The great thing about this is that it protects your priority expenses. Sometimes, if you’re not monitoring your cash flow, you unknowingly spend your money on other things. When the time comes for your priority expenses to be met, you’re forced to rely on debt to pay for it. If you are aware of your cash flow, this won’t have to happen.
Maintain an emergency fund
Among the smart money moves, this is the one that will really save you a lot of headaches in the future. When you have an emergency fund, you will feel very secure about your finances. After all, life is very uncertain. You never know what will happen. Accidents happen. Layoffs happen. There are so many things that can change your life in one instant. You have to prepare for it through your emergency fund. No matter what you are going through, you need to always have this on the side. So while you have the extra money, save up for this. Maintain it.
The last one is very important. Sometimes, people see the huge amount in their emergency fund and use it for something else – even if it’s not an emergency. They think that they have time to return the money. Don’t do that. Don’t use it unless it’s a real emergency. You’ll never know when an emergency will strike. Without enough emergency funds, you might end up borrowing money just to get by.
Pay down debt
Finally, to remain free from the clutches of debt, you need to pay down whatever balance you still owe. This is how you can keep using debt without it becoming a threat to your finances. Unless you have your debt situation under control, don’t borrow more. That’s a really great habit to have.
Use the credit utilization rate as your basis. The ideal rate is 30% of your credit limit. So if you’re limit is $10,000, keep your balance $3,000 or lower. Pay it down first before you borrow more.
Of the smart money moves, this is the one that’ll really help you control your credit use.
Foolish money moves that can compromise your finances
If there are financial moves that will help you stay away from the harmful effects of debt, there are also those that’ll harm it.
Here are three that you should avoid.
Spending more than you earn
This is the quickest way for you to make your debt situation worse. When you spend more than what you earn, what do you think is used to pay for the difference? Debt! So if you want to keep debt under control, you have to keep your expenses lower than your income. It’s not even enough that you live within your means. If you want to improve your financial situation, live below your means. You need to have extra money at the end of the month.

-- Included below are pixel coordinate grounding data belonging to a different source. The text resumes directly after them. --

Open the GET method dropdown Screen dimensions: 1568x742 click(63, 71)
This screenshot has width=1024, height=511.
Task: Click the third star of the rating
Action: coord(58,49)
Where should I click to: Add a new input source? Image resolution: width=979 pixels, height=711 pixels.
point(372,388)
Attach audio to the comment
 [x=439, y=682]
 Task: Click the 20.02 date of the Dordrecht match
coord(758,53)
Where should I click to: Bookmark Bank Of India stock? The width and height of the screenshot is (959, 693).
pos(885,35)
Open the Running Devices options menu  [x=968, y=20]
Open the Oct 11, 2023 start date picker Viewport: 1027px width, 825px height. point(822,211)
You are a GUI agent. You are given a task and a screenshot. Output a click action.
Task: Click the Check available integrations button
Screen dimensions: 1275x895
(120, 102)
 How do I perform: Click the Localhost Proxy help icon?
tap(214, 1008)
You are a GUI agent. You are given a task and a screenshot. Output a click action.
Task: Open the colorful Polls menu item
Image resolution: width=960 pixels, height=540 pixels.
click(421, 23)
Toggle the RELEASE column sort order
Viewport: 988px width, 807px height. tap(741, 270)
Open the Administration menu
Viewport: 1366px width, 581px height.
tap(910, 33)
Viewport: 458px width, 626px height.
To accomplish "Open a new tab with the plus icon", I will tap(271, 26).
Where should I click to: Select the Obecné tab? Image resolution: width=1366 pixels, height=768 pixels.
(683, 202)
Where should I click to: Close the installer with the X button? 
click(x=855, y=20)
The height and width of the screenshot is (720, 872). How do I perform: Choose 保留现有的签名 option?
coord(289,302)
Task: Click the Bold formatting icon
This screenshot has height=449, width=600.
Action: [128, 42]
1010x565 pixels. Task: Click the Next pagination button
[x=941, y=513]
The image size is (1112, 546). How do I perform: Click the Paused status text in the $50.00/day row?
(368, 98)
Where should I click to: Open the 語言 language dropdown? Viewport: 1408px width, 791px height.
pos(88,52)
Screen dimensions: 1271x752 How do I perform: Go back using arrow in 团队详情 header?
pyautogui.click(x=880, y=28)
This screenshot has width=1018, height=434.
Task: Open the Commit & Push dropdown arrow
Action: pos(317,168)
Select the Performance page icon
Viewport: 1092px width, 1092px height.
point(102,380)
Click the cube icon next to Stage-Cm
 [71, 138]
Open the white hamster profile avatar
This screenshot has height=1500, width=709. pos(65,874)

Ignoring your credit utilization rate
Earlier in this article, it was mentioned that you should use your credit utilization rate as the basis for your debt levels. So ignoring it, obviously, will put your debt situation in danger. Keep your eye on your balance. This is not hard to do. But you have to be consistent when you do it.
Failing to save more
A survey revealed that because of recent events, Millennials have increased their savings – specifically when it comes to their retirement funds. If you haven’t done the same, it’s time to get started. Don’t wait for a crisis to do this. Be responsible enough to save more money so you don’t have to struggle in the future. Be prepared so you don’t have to feel stressed in times of emergencies.